LVMH Moët Hennessy Louis Vuitton has held the title of the world’s largest luxury goods conglomerate for years, but now the Paris-based entity is adding a new title to its roster: one of the most valuable companies in all of Europe. Shares in the Bernard Arnault-headed group – which owns 75 different brands ranging from fashion houses like Louis Vuitton, Dior, Givenchy, and Fendi to spirits companies, such as Veuve Clicquot and Moet – “are worth more than Europe’s biggest auto maker, Volkswagen AG, and biggest bank, HSBC Holdings,” according to the Wall Street Journal.

Over the past month, LVMH’s share price has grown by more than 5 percent, bringing its market capitalization to $222 billion for the first time ever, and “making it almost as valuable as Europe’s biggest oil producer, Royal Dutch Shell PLC,” the WSJ reported on Thursday. And the maker of Louis Vuitton bags and Fendi furs is not alone in its stock market success: the share prices of its rivals Kering and Hermès have also been on the rise in recent years.

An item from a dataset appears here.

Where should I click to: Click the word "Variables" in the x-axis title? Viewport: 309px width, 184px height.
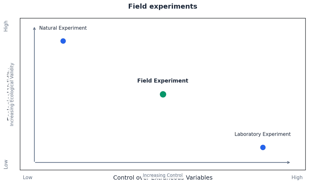click(199, 178)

The sizable growth of these luxury players “is a sign of how the luxury business is eclipsing sectors that were once at the core of the European economy,” the WSJ’s Matthew Dalton says. While “banks are struggling to adapt to new post-financial-crisis regulations, auto makers [are] facing declining car sales, [and] big oil companies are subject to the whims of turbulent oil and natural-gas markets,” luxury fashion and accessories brands have been consistently revealing boosted bottom lines across the globe, and reshaping the makeup of the CAC-40, a market capitalization weighted index that reflects the performance of the 40 largest and most actively traded shares listed on Euronext Paris, in the process.

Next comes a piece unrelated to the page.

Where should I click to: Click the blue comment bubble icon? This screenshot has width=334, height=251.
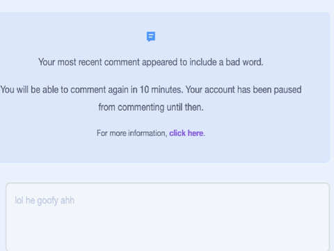coord(151,37)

The latest display of LVMH’s growing might comes almost 2 and a half years after it became France’s biggest company by market value, “a mantle energy giant Total SA and drugmaker Sanofi SA had shared for almost a decade” thanks to a 200 percent rise in value since the start of 2016, Bloomberg reported.  Meanwhile, Gucci’s parent company Kering – which was situated in the number 7 spot on the CAC-40 – was proving to be similarly noteworthy, as it its stock recorded an increase of more than 33 percent, the largest increase for 2017 on the index.

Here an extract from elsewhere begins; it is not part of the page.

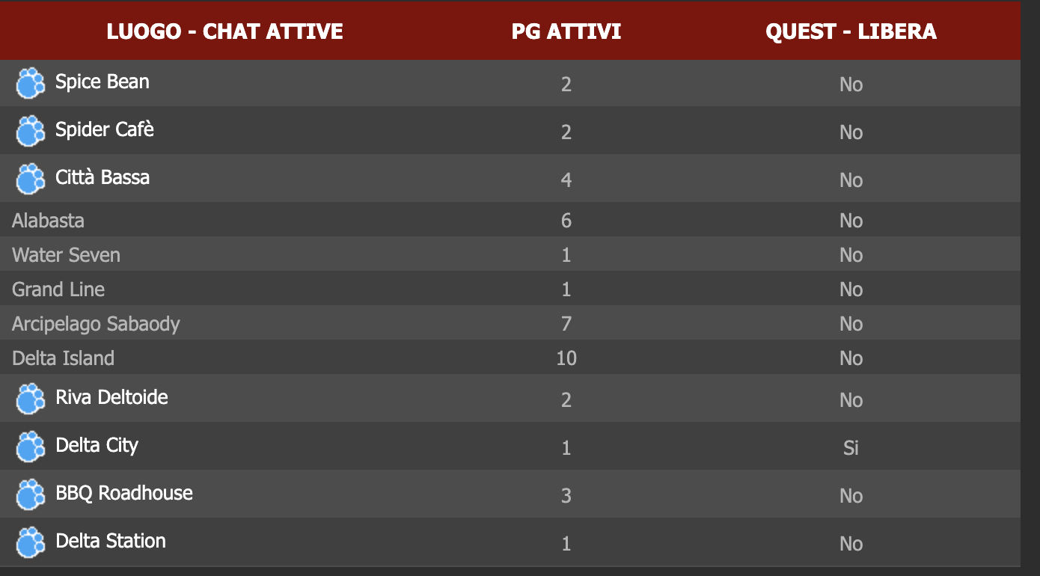Open the Riva Deltoide chat link
The width and height of the screenshot is (1040, 576).
tap(111, 397)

Such growth by the luxury titan is “reshaping the French benchmark [index], long the realm of energy, infrastructure, financial and telecommunications stocks,” with France’s two biggest luxury giants particularly “well managed and more successful than others in attracting new clients globally via e-commerce, without cannibalizing their traditional business,” Christian Guyot, analyst at Invest Securities in Paris, said at the time.

As for whether LVMH, Kering and Hermès – which occupy three of the top seven spots by market cap on the CAC-40, “ahead of BNP Paribas, France’s largest bank, and AXA SA, the country’s largest insurer,” according to the WSJ – can maintain their hold on the market as a whole, Bernstein & Co. analyst Luca Solca is optimistic, saying that “as long as global market conditions support a larger and larger audience of consumers who are interested in and capable of buying luxury goods, LVMH is in a great position.”

Given that the luxury goods giant “often serves as a canary in the coal mine for how other fashion brands are performing,” as Markets Insider put it last month, its closest rivals will likely also continue to fare well, especially since, as Dalton notes, the fashion industry’s conglomerates “appear to have gained an advantage compared with single-brand houses because their labels can share know-how and pool costs in areas such as marketing, logistics and real estate.”

And if the recent acquisition talks between LVMH and Tiffany & Co. are any indication, the consolidation of brands and groups will likely only continue, thereby, boosting the prowess of those at the top.